(15 minutes or less)
Place the moveable screen in the center of the room, about 6 feet (2 m) in front of the projector. Put the slide in the projector, turn the projector on, and focus the image on the screen. Then remove the screen.
This Snack works better if the light from the projector travels out through a door or window after it passes the point where the screen was.
(5 minutes or more)
Hold the wand horizontally in the place where the screen was located. Then wave the wand rapidly up and down by flicking your wrist. Notice that the picture appears as the wand moves.
Wave the wand at an angle, or rotate it to trace out a cylinder or a cone. Notice the deformed image that you produce.

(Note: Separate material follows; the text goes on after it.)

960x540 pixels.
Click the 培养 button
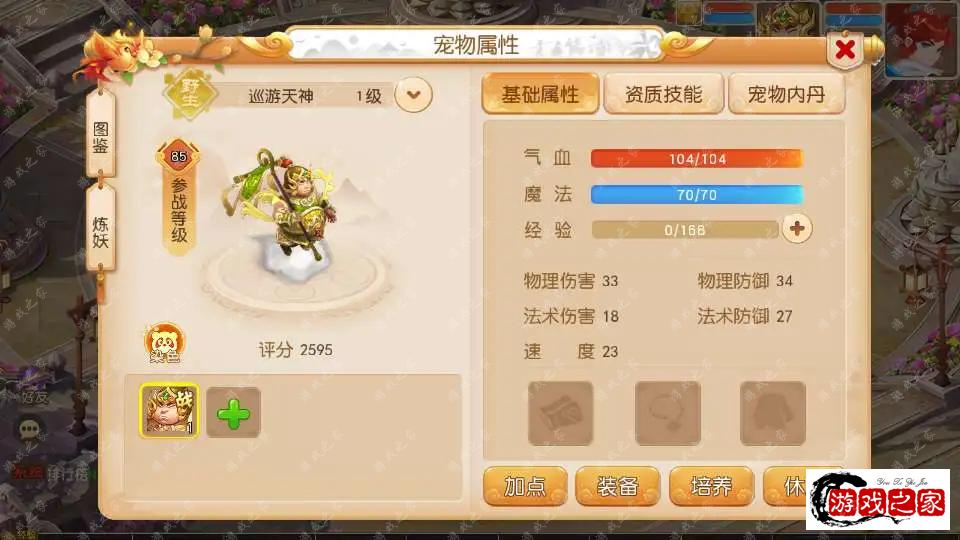(x=711, y=486)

The image is focused in the air. But you can't see the image unless something reflects the light to your eyes. The moving wand reflects the light just as the screen does, except that the wand reflects the image piece by piece.
When this reflected light enters your eyes, it makes an image on your retina. Your eyes retain each piece of the image for about 1/30th of a second - long enough to let you put the pieces together to make a composite picture.

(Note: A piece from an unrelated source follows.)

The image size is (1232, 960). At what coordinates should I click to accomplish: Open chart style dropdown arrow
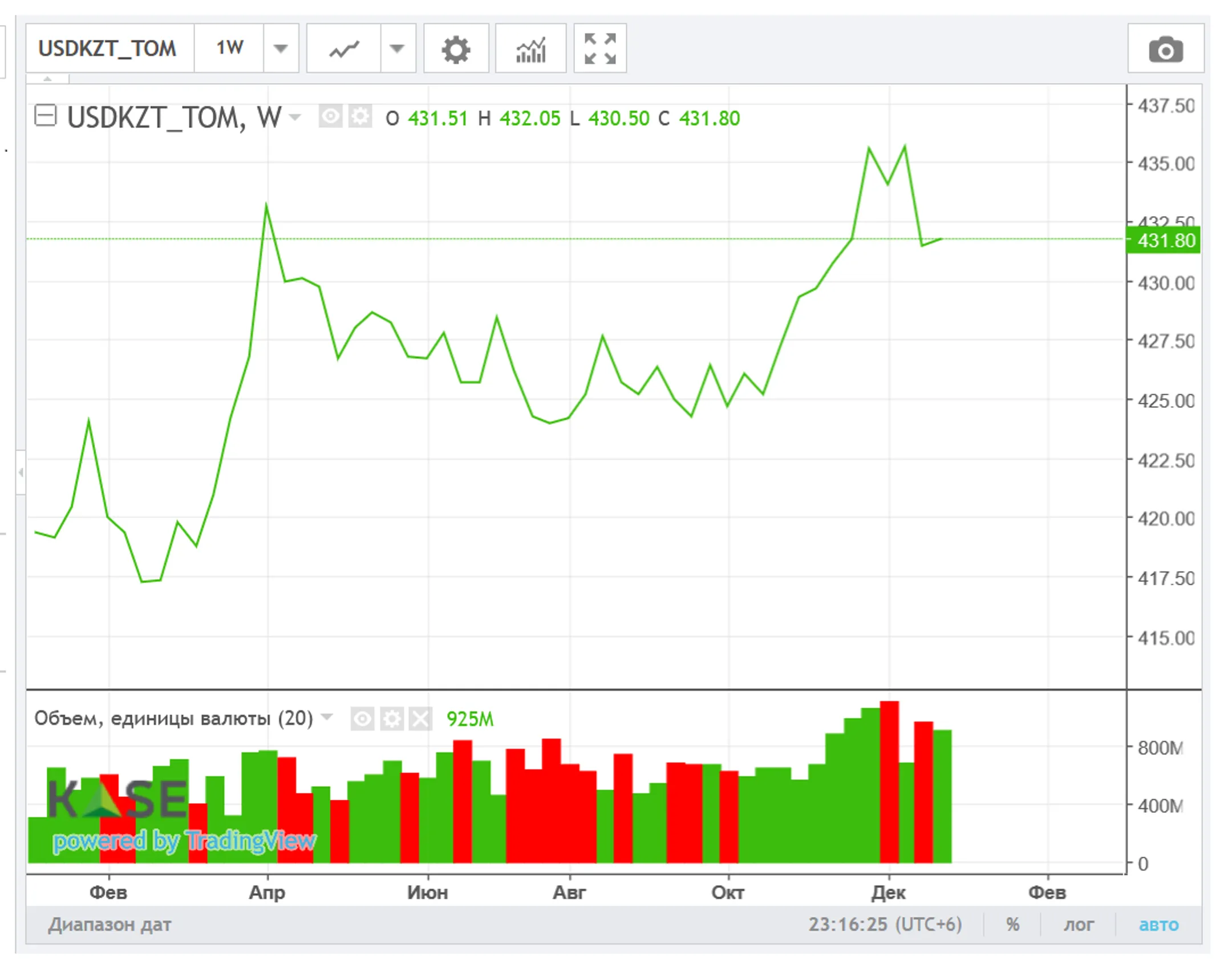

Your eyes' tendency to hang on to an image for a fraction of a second is called persistence of vision. Persistence of vision occurs because the light detectors in your eyes, the rods and the cones, continue to fire electrical signals to your brain even after a very short pulse of light has come and gone.
The deformed images produced when you move the rod in the shape of a cylinder or cone are examples of a map projection. The flat image of the slide is projected onto a curved surface. The resulting deformations are like those that occur when the spherical surface of the earth is mapped onto a flat map.
You might wonder if you could see the image by looking directly into the slide projector from the place where the screen used to be. The light in most projectors is too bright to try this experiment. However, the answer is no. Your eye can only make images of the light that actually enters the pupil. When you put your eyes where the screen was, only light from a small part of the image enters your eye. So you cannot see the entire image.
Persistence of vision is what allows you to see a television picture. One bright dot of light, produced when an electron beam collides with phosphors on the inside front of the picture tube, sweeps across the television screen. The dot sweeps across the screen one horizontal line at a time, sweeping out the entire 525 lines that fill the picture area every 1/3oth of a second. Yet you do not see a flying dot; you see a complete picture.
You can do a fun 3-D version of this Snack if the slide you project is of a simple shape, such as a white circle. Hold a stiff piece of white cardboard or foamcore board where the screen would be, and then sweep the board back and forth through the image, moving the flat side toward and away from the projector. The circle will become a white cylinder hanging in space.